**SOURCE PASSAGE**:
>>>
Did you worry that people might not believe the premise of the story?
People can go off grid. Think of [2011 documentary] Dreams of a Life, about the woman found in her flat years after she died. People can fall through the cracks, particularly if you eschew social media or any contact with the outside world. From a sort of moral standpoint though, can someone stand to do it? There are stories of people being imprisoned by parents or carers, but the abuse is always front and centre. What if it was an act of love gone awry? If the kernel of what you believe is good, how much bad are you willing to do to protect that good?
What questions did you ask during your research?
It was interesting talking to social workers and to people who had left cults. If you grew up with a reality presented to you and you don't question it, how difficult is it to be deprogrammed? Even when faced with the truth endlessly, it's still hard. Danny is almost adapting the world to fit the narrative his dad created, so as not to accept that his dad lied to him. That is true for him and for people who leave cults, and true of sons and fathers. At some point, you have to accept that your dad is flawed, a human being and not a superhero, even when evidence of that fallibility may present itself endlessly.
<<<
Source records
>>>
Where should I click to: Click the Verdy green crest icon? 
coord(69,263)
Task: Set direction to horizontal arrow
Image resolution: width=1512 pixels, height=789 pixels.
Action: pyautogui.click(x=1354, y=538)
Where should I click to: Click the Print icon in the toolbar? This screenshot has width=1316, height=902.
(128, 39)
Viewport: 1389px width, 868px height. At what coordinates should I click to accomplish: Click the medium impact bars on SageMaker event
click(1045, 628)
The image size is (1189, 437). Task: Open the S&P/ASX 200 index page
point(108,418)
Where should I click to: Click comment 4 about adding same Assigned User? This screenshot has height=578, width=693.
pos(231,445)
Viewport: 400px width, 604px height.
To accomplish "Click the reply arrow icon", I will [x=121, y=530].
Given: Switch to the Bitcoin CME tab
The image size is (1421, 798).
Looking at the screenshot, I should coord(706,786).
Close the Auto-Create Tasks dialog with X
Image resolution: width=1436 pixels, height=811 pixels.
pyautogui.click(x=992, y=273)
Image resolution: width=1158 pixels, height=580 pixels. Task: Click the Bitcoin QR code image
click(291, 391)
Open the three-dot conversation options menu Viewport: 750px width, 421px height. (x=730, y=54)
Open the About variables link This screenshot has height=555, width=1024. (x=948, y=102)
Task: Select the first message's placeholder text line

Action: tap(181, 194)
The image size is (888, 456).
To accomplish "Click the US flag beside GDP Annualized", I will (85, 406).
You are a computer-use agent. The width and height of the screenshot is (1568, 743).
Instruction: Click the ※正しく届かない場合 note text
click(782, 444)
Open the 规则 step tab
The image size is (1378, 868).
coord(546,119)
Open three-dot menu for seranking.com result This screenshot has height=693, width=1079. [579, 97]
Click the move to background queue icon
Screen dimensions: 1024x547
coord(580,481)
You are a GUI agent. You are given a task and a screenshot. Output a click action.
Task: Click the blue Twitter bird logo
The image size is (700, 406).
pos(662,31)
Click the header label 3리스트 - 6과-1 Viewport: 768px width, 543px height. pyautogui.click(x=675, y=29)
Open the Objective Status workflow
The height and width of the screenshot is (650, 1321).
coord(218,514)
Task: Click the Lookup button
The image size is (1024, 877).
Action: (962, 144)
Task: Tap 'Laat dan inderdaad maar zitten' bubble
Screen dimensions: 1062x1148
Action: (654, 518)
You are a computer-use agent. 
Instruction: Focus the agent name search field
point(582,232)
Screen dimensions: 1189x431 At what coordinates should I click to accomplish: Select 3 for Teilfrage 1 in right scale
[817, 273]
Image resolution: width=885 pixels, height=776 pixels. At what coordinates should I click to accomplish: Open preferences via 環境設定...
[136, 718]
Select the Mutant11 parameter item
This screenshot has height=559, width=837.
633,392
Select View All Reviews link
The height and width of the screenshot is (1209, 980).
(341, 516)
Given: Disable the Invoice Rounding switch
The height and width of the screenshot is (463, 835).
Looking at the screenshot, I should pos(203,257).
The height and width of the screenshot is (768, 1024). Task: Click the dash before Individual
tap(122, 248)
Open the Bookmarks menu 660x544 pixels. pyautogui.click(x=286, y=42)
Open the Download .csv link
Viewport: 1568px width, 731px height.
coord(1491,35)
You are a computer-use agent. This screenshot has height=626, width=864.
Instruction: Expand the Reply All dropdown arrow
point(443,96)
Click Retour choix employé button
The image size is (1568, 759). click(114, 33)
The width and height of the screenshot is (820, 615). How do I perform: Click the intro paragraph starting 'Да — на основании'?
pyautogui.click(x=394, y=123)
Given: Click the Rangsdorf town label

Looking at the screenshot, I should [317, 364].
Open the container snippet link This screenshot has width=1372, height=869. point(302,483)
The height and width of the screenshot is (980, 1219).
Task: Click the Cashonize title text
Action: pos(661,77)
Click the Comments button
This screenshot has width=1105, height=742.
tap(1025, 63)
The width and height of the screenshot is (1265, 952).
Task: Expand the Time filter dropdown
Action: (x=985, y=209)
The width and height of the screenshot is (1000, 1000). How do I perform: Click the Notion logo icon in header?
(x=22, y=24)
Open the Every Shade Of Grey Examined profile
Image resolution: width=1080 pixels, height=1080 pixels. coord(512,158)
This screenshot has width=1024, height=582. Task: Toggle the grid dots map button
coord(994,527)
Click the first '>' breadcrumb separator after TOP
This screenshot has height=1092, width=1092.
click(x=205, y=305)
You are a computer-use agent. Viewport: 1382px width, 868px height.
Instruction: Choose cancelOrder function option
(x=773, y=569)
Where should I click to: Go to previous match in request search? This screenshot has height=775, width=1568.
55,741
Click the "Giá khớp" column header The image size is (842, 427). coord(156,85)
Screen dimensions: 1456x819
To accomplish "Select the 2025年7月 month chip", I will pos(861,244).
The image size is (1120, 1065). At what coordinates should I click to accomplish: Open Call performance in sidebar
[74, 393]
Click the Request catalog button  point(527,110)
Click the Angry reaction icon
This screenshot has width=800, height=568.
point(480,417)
<<<
**PROBLEMS TO WORK ON**:
1. Translate this sentence from the interview about Danny and his father into Spanish: "Even when faced with the truth endlessly, it's still hard."
2. Resume the interview about Danny and his father, picking up after its last answer.
These entries come from a separate source.

**RESULTS OF THE TASKS**:
1. Incluso cuando uno se enfrenta a la verdad una y otra vez, sigue siendo difícil.

2.
What made Lewis Gribben and Samuel Bottomley right for the roles of Danny and Aaron?
We thought finding Danny would be an exhausting process, but Catherine Willis, our casting director, found Lewis really early on. We knew from the moment we watched him that he was our guy. He's an extraordinary talent and we’re lucky to have found him. Aaron is such a complex part as well, and Samuel is so naturalistic – he can give so much nuance and emotion with a single word. With Aaron, this relatively withdrawn, monosyllabic teenager, there's so much going on under the surface.
The soundtrack choices are always unexpected. What were you aiming for?
Being able to bring the warmth of the old music Danny listens to into the modern world creates a nice juxtaposition: what modern music would mean to a boy who hasn't experienced any of that onslaught of noise and chaos before. Our composer, Paul Haslinger, totally got it: because Danny’s and Aaron’s worlds are so different, we could almost mirror what's happening in their lives with music.
Are you you're a fan of the old ones?
Of course! I had Benny Goodman’s Where or When on repeat as I was writing.
What was the most challenging aspect of filming?
Shooting during COVID presented its own issues, but production were amazing, keeping everyone safe and making sure everyone followed protocols. This is also a show where people don't say what they're thinking – it's all feeling, nuance and subtext. Fortunately everyone understood that entirely, building upon it and finding their own layers and depth. I'll take all the credit in the world for it, but I didn't put it in there! The hope is that it's better than you imagined it, and in this case it was.
Was there a personal highlight?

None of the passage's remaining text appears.